| That's a 12% y/y rate of return. |
I don't know about that. Here's a house that sold for $1.8M in 2008 and is on the market for $4.5M. It's in San Marino, not a crappy neighborhood. https://www.redfin.com/CA/San-Marino/1230-Winston-Ave-91108/home/7014927 |
My bad, I read Palo Alto as Pasadena! For Palo Alto it's a different story. |
| Damn. And Palo Alto really isn't that impressive. |
The stock market more than tripled in value in the last 10 years -- the sustained rise that started under Obama (once the financial crisis was over) and continued until today interrupted only by COVID. S&P was 1,200 in 2011, and is around 4,000 today. |
Yeah but it’s like your 400k home became 1.2 mil or similar. Not nearly as great as a 1.5 becoming 4.5 mil. |
Yes but you need a house to live in... and most people have a mortgage on their house. So it’s like comparing apples to oranges. |
Mortgages allow people to leverage their bets on real estate, that's all.

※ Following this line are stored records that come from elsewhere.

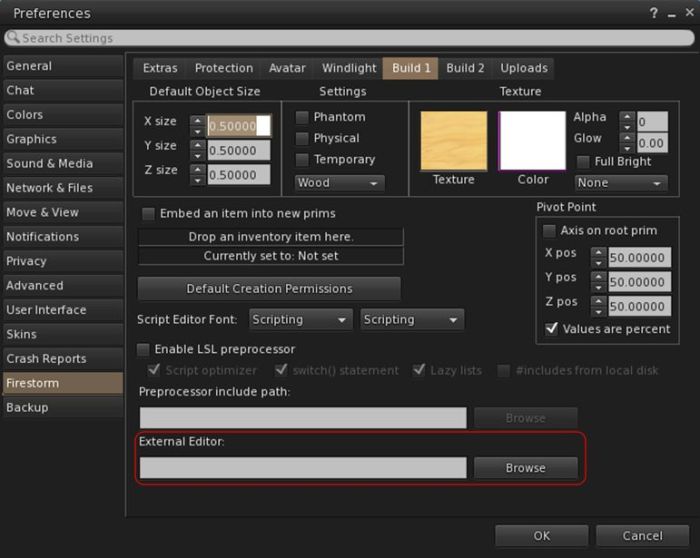Viewport: 700px width, 558px height.
Task: Toggle Full Bright checkbox
Action: click(x=584, y=162)
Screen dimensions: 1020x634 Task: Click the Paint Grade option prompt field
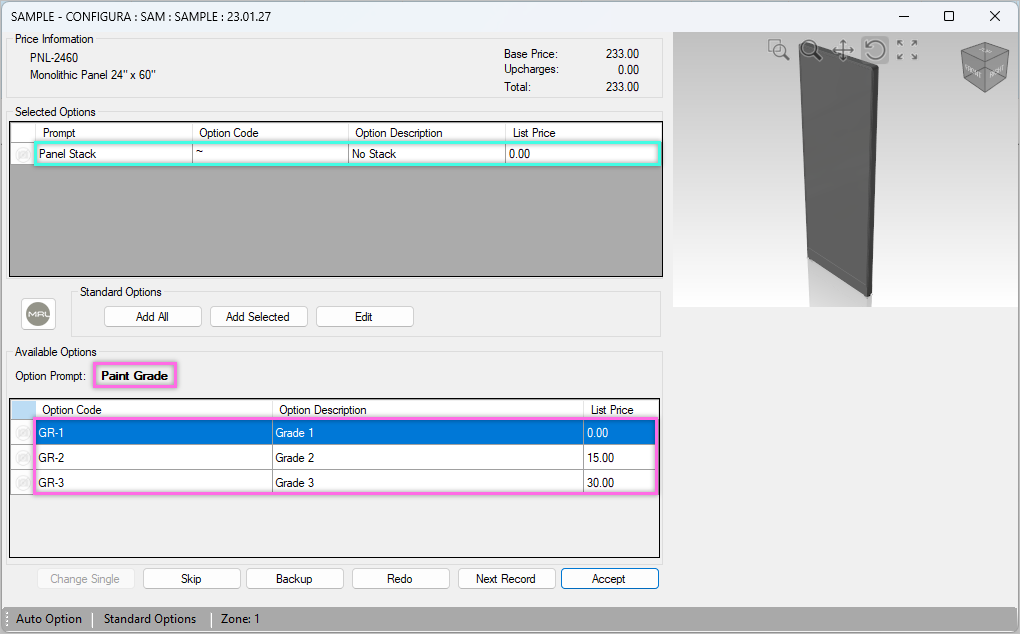(134, 375)

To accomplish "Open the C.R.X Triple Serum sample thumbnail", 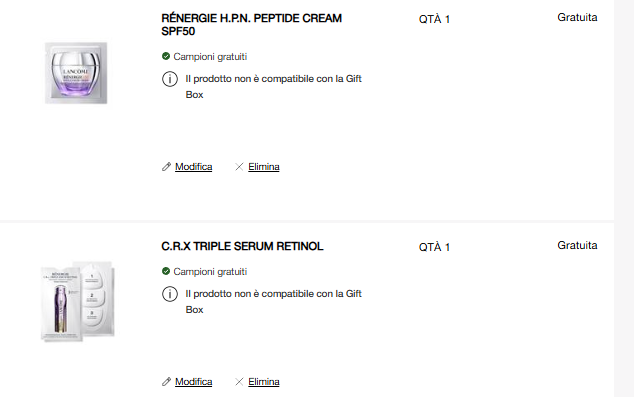I will pos(78,301).
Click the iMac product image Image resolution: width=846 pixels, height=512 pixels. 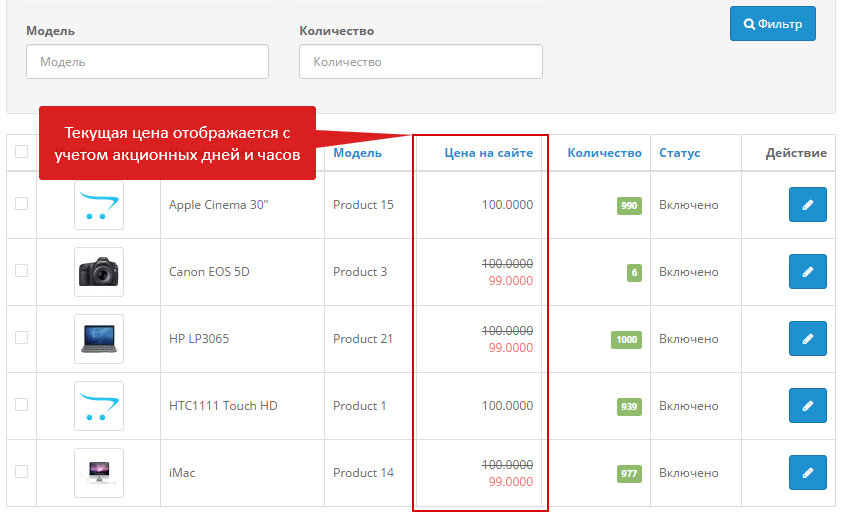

In most markets you could rent a house more cheaply (or this should be the case if the US didn't subsidize home ownership); you choose to pay a mortgage and that means you're making a real estate investment. |
It is if your family take home is 165k a year. |
Yes, most people think of their houses as an investment but it’s the only investment that provides a needed roof over your headed. |
| We bought for $320 in 2011 and listing for $675 next month. |
Nice try, jealous. Not at all crappy. |
Ok let's assume you are right. What you don't understand is that real estate is a leveraged investment. Buy a $1.5m house, put 20% down ($300k). House triples in 10 years ($4.5m). Your profit is $3m. You have 10x your investment. That's called leverage. The same $300k invested in the S&P would have given you a 3.5x return on your investment at best. |
Hahaha no, |
Hahaha, it stings doesn't it Fact is that something that was 1m three years ago is now selling for $1.5-1.6m. That's a growth rate of 15% per year which is even higher than Palo Alto.